Consider abstract type AbstractTimeSeries end
and also abstract type AbstractTimeSeries{TimeType} end
Whichever the community prefer, choosing one and having that be available to all with import Abstract: AbstractTimeSeries would do more to let various time series related modules just work or interwork or intrasubstitute. The alternative is to have a package that is very facile with aspect A of time series operations and another package that handles aspect B well – where the use of both together becomes a bridge too far.

I think more important would be some “standard function names” set as blank which can be imported and extended. That would lessen the need for *Base packages.

Personally, I’d like that as well, but I asked this question somewhere concerning the function name update!. I didn’t get the feeling there was any sympathy towards that POV.

I think one of the obstacles to doing something like this is that abstract types often imply a specific interface, and currently there is no way to enforce this. Even if there were, doing so on lots of abstract types that aren’t actually used in Base would be sacrificing a great deal of flexibility.

I think a better solution would be to allow for some sort of standard way of allowing package developers to declare functions of the same name without producing errors or warnings and without referring to each others packages. For example, plot was mentioned, and everyone knows lots of packages export this function. It seems a bit silly to declare it in Base just because it’s a common word, but having something like

@coexist plot(p) = do_stuff(p)

would be nice. I don’t actually think this is possible in v0.6, but I may be wrong. I don’t know what compilation issues this would cause, if any. Perhaps one way of doing this would be to have a CommonFunctions module that only stores blank function declarations and gets recompiled whenever a packages using one of these functions is included.

Julia’s protocols provide us with the technology to specify, convey, enact, and validate specification conformance for apis and other flexibly refocusable capabilities.

:bicyclist: :gift: :bicyclist: (delivery this Fall, if it happen then)

I don’t think Base would be the right place for something like that. An option for frequently occurring function names might to create a package that just defines all those function names, possibly even with a suggested usage pattern, respectively order, type and purpose of arguments.
Other packages could pull that package as dependency and extend with their own methods.
If that common package is not going into Base, then it can also be updated and evolve independently and possibly faster. Also, this would make it somewhat independent from Julia versions it is used with.
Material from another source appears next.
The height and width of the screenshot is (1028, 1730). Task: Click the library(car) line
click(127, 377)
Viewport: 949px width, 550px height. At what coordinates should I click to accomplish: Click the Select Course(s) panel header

For instance something like

"""
Module `Commons` provides function prototypes and proposes
canonical usage patterns for commonly defined function names.
Implementations are to be provided by packages that want to
adhere to these patterns.
"""
module Commons

export update!

"""
    update!(x, ...)

Common function to update an object. The specific arguments
depend on the package providing the implementation of both
the object `x` and the method it is dispatched to.
"""
function update! end

end # module

I can imagine something similar for more generic abstract types, which is probably much more difficult to agree upon. Still, having those as an independent package could also allow a faster evolution, in particular if the type tree needs to be extended, say to insert a branch at some level inbetween.

In both cases some of the more popular packages would need to be willing to make such an effort to make it an accepted community standard.

that is good thinking – (for clarity, I had considered only the Abstract type declarations being available with Julia … I agree that more than that is too much)
as is the case with import Base.Dates:AbstractTime
I do not want to remember where each major Abstract type resides to import it.
If there were a Package, CommonAbstractTypes.jl that exported AbstractTime, AbstractInterval, … without any more specification than the single line declarations, might that fly?